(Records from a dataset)
= Beginning of Section =

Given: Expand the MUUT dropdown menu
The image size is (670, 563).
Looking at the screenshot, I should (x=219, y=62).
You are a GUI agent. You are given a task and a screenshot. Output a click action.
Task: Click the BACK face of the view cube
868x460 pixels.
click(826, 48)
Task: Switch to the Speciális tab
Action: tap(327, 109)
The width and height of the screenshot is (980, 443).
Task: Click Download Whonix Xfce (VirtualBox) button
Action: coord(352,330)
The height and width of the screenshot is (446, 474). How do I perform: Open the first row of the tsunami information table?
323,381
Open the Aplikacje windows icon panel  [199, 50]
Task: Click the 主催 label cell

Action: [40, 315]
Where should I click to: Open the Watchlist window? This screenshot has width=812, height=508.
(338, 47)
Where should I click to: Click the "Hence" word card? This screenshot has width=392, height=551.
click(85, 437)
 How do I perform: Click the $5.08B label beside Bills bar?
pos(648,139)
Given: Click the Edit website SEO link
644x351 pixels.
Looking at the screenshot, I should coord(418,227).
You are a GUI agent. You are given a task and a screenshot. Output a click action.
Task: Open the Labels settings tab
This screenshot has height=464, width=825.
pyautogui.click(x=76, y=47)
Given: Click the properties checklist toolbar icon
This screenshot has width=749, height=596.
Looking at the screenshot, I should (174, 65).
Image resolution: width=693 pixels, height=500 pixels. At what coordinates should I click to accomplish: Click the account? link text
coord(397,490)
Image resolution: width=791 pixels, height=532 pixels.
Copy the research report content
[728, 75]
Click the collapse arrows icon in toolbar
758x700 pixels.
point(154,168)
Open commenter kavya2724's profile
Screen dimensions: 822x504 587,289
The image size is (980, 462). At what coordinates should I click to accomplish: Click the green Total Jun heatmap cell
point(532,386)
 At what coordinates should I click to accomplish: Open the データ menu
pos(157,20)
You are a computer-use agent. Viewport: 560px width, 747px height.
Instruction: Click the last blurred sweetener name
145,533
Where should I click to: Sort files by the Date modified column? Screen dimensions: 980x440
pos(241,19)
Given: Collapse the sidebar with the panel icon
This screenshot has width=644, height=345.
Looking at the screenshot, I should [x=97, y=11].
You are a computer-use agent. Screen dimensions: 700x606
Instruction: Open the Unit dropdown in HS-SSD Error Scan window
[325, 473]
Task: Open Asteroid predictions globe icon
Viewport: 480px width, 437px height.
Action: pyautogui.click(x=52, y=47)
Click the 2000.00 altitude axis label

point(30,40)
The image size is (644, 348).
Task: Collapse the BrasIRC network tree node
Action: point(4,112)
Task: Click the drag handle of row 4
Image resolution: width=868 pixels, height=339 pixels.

= End of Section =

A word-for-word restatement of the lines running from the one with "At what coordinates should I click to accomplish: Open" to the last line of the records is the whole answer.

 At what coordinates should I click to accomplish: Open the データ menu
pos(157,20)
You are a computer-use agent. Viewport: 560px width, 747px height.
Instruction: Click the last blurred sweetener name
145,533
Where should I click to: Sort files by the Date modified column? Screen dimensions: 980x440
pos(241,19)
Given: Collapse the sidebar with the panel icon
This screenshot has width=644, height=345.
Looking at the screenshot, I should [x=97, y=11].
You are a computer-use agent. Screen dimensions: 700x606
Instruction: Open the Unit dropdown in HS-SSD Error Scan window
[325, 473]
Task: Open Asteroid predictions globe icon
Viewport: 480px width, 437px height.
Action: pyautogui.click(x=52, y=47)
Click the 2000.00 altitude axis label

point(30,40)
The image size is (644, 348).
Task: Collapse the BrasIRC network tree node
Action: point(4,112)
Task: Click the drag handle of row 4
Image resolution: width=868 pixels, height=339 pixels.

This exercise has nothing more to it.